文書抜粋
********

外に開けた活動の大切さを認識し始めた『柴田聡子』
――サードアルバム『柴田聡子』(2015年)では、山本精一さんをプロデュースに迎え、豊かなバンドサウンドを交えた作品になりました。
「山本さんは昔から憧れの方だったし、決まったときはめちゃめちゃ嬉しかったですね。けど、その頃はまだ自分の中で気負いのようなものがあって、制作の現場でもどうしても内向きに考えてしまって。今考えれば、もっと山本さんからいろんなものを学んで、もっとぶつかっていくような姿勢だったら良かったのにな……とか思ったり。
他のアーティストやプロデューサーと一緒に作っていくっていうことのスタートラインにこのアルバムでようやく立った、っていうイメージです」
――メロディーやアレンジを含め、それまでに比べて格段ポップになった印象でした。アーティスト写真やジャケット写真もすごくストレート。
「今見ると〈えっ!?〉って感じではあるんですけど(笑)。このあたりから、外に開けた活動をしていくことがどれだけ大切かを認識し始めたんだと思います。作る曲の本質の部分は変わってはいなかったとは思うんですけど、〈一部の人が聴いてくれればいいや〉とか〈別に売れなくても気にしない〉みたいなのが自分にはあまり合わないのかもな、と思うようになって。
それまでの自分って、〈特殊枠〉みたいな感じで〈まあ、柴田さんは『あっち側』の人だから、頑張って売れなくてもね〉みたいに見られていたところもあったと思っているんですけど、それって普通に寂しいことだよなと考えるようになって。

********

抽出データの行
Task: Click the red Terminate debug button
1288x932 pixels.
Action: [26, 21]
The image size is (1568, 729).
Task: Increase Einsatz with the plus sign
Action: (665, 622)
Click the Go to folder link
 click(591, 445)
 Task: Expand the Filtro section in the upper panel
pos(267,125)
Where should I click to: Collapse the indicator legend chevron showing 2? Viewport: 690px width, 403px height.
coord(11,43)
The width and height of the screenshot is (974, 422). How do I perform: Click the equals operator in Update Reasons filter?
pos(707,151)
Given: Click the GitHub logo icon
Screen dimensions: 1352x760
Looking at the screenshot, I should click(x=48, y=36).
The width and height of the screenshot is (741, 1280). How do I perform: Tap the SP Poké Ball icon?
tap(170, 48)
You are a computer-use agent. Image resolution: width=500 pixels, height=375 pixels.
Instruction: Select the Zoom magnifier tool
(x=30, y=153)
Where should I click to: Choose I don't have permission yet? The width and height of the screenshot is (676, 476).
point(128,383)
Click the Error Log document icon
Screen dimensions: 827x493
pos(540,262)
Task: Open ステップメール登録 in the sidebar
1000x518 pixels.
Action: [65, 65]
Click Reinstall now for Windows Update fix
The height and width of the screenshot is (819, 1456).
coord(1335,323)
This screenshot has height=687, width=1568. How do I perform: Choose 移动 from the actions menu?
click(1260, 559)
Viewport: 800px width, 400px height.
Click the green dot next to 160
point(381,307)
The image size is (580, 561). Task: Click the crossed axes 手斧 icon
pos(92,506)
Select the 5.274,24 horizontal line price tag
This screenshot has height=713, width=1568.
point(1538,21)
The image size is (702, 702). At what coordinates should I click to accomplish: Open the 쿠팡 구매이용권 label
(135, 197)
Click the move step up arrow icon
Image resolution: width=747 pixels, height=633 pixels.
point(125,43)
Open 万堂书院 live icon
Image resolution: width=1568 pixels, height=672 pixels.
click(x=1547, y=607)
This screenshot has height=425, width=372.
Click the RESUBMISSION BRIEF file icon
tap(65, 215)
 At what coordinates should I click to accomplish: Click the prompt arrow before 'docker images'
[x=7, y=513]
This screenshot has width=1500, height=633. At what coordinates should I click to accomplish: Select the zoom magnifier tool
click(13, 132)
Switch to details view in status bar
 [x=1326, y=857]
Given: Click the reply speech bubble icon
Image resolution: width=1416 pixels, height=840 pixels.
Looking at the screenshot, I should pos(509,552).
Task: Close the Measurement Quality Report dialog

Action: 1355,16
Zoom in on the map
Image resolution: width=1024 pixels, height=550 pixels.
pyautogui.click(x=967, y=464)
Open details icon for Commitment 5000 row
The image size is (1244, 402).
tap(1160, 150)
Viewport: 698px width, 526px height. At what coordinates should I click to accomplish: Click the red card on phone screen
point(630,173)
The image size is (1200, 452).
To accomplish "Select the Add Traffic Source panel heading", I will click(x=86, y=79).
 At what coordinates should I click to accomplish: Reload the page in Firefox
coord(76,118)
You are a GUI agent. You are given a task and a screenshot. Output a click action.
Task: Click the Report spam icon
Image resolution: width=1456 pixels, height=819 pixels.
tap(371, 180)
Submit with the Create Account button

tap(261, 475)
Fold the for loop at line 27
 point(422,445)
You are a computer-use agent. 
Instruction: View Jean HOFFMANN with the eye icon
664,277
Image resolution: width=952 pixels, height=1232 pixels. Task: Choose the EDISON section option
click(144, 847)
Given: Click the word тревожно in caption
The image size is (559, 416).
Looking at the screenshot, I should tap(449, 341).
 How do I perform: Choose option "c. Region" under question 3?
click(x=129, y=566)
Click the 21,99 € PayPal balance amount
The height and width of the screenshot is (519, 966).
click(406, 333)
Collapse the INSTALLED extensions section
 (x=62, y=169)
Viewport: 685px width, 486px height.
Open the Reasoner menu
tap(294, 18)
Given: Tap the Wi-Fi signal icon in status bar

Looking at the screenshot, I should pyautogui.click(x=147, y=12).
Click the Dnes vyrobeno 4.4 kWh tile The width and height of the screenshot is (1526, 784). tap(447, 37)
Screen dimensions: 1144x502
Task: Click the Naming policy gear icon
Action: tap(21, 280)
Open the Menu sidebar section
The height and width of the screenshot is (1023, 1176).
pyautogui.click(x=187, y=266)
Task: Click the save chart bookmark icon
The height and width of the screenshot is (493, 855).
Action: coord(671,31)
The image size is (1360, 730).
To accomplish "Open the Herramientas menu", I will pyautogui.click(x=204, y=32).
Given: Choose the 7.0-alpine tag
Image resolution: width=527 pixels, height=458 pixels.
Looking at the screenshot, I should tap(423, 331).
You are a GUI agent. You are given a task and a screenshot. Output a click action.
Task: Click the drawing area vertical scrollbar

********

目標
インタビュー記事の「他のアーティストやプロデュー」から「かもな、と思うようになって。」に至るまでの全文を、「プロデューサー」を「エンジニア」に置き換えて書き直してください。 データ行を参照する必要はありません。

出力
他のアーティストやエンジニアと一緒に作っていくっていうことのスタートラインにこのアルバムでようやく立った、っていうイメージです」
――メロディーやアレンジを含め、それまでに比べて格段ポップになった印象でした。アーティスト写真やジャケット写真もすごくストレート。
「今見ると〈えっ!?〉って感じではあるんですけど(笑)。このあたりから、外に開けた活動をしていくことがどれだけ大切かを認識し始めたんだと思います。作る曲の本質の部分は変わってはいなかったとは思うんですけど、〈一部の人が聴いてくれればいいや〉とか〈別に売れなくても気にしない〉みたいなのが自分にはあまり合わないのかもな、と思うようになって。